Rasierapparate sind immer ein beliebtes Weihnachtsgeschenk gewesen, ich weiß nicht, wieviele Brauns ich in meinem Leben hatte. Ich habe mal einen kleinen Pappkarton mit toten oder scheintoten Elektrorasierern mit zum Flohmarkt genommen, wollte sie einem Händler schenken. Ich hatte den Karton kaum auf seinen Tisch gestellt und den Händler begrüßt, als mir ein Mann neben mir einen Fuffi rüberreichte. Ist das so in Ordnung? fragte er. Damit hatte ich nun nicht gerechnet, aber ich nahm den Schein dankend an. Man kann die Dinger ja noch als Ersatzteilspender verwenden. Oder als Briefbeschwerer. Ich habe auch in einer Schubteile noch einige Geräte, und hunderterlei Ersatzteile. Allerdings fand sich da auch noch dieses Teil, ein Braun 6550 (der zur Verwirrung des Kunden auch Type 5704 heißt). Funktionierte der noch? Ich schloß ihn mit einem Kabel ans Netz an, das grüne Lämpchen flackerte auf. Das war mal vor Jahrzehnten Brauns Premiumgerät, hatte den Beinamen Flex Integral Ultra Speed, ich weiß nicht, was das bedeutet.

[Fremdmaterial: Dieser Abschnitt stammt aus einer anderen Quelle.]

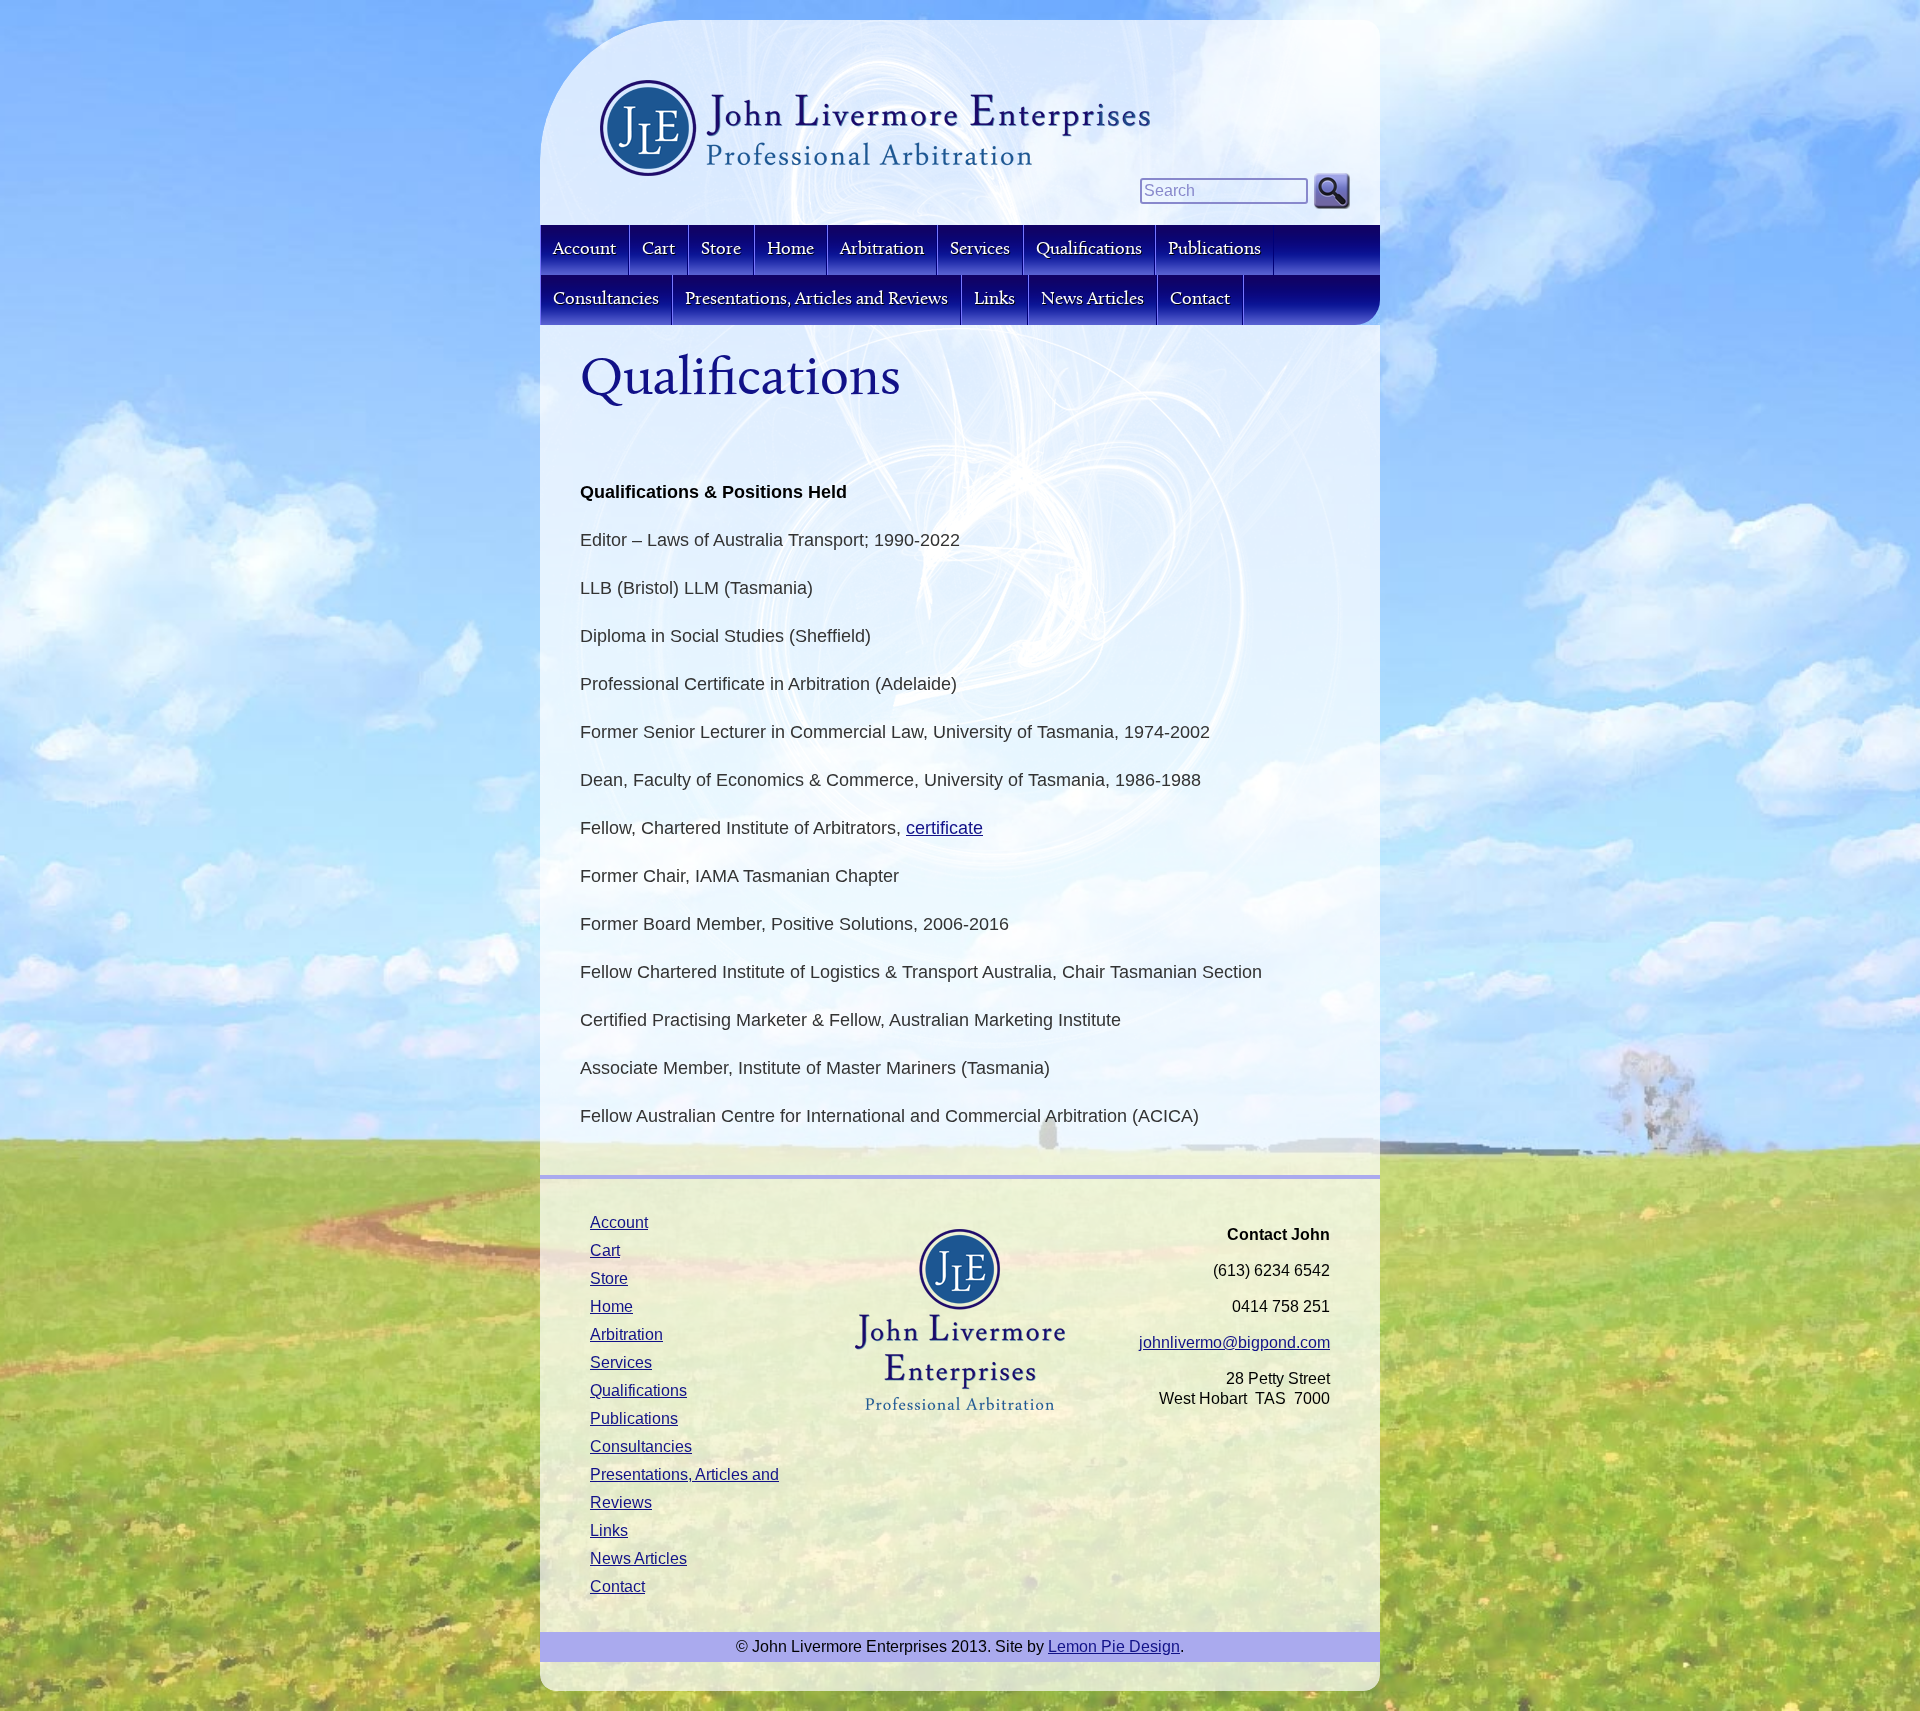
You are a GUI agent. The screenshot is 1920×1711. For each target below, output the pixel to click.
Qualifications (1089, 249)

Er ist zwanzig Gramm schwerer als der Braun Universal, zeigt aber noch Reste des Braun Designs. Es war wieder Roland Ullmann, der ihn entworfen hat. Die kleinen Gummiknubbel brachten die Entwicklungsabteilung zur Verzweiflung, verhindern aber, dass das Gerät vom Waschbecken abrutscht. Der 6550 Rasierer kostet auch noch heute bei ebay richtiges Geld. Man warb damals mit Sätzen wie bis zu 640.000 Schnittvorgänge pro Sekunde machen den Flex Integral ® ultra speed 6550 zum schnellsten, gründlichsten und sanftesten Braun, den es je gab. Exklusive Technik und wegweisendes Design für allerhöchste Ansprüche. Er bekam 1998 bei der Stiftung Warentest die Note 5 (mangelhaft). Vielleicht mochten die die Gumminoppen nicht. Sonst kommen Elektrorasierer von Braun immer auf den ersten Platz.

Ich teste den schnellsten, gründlichsten und sanftesten Braun, den es je gab jetzt mal diese Woche. Nostalgierasur als neues Erlebnis.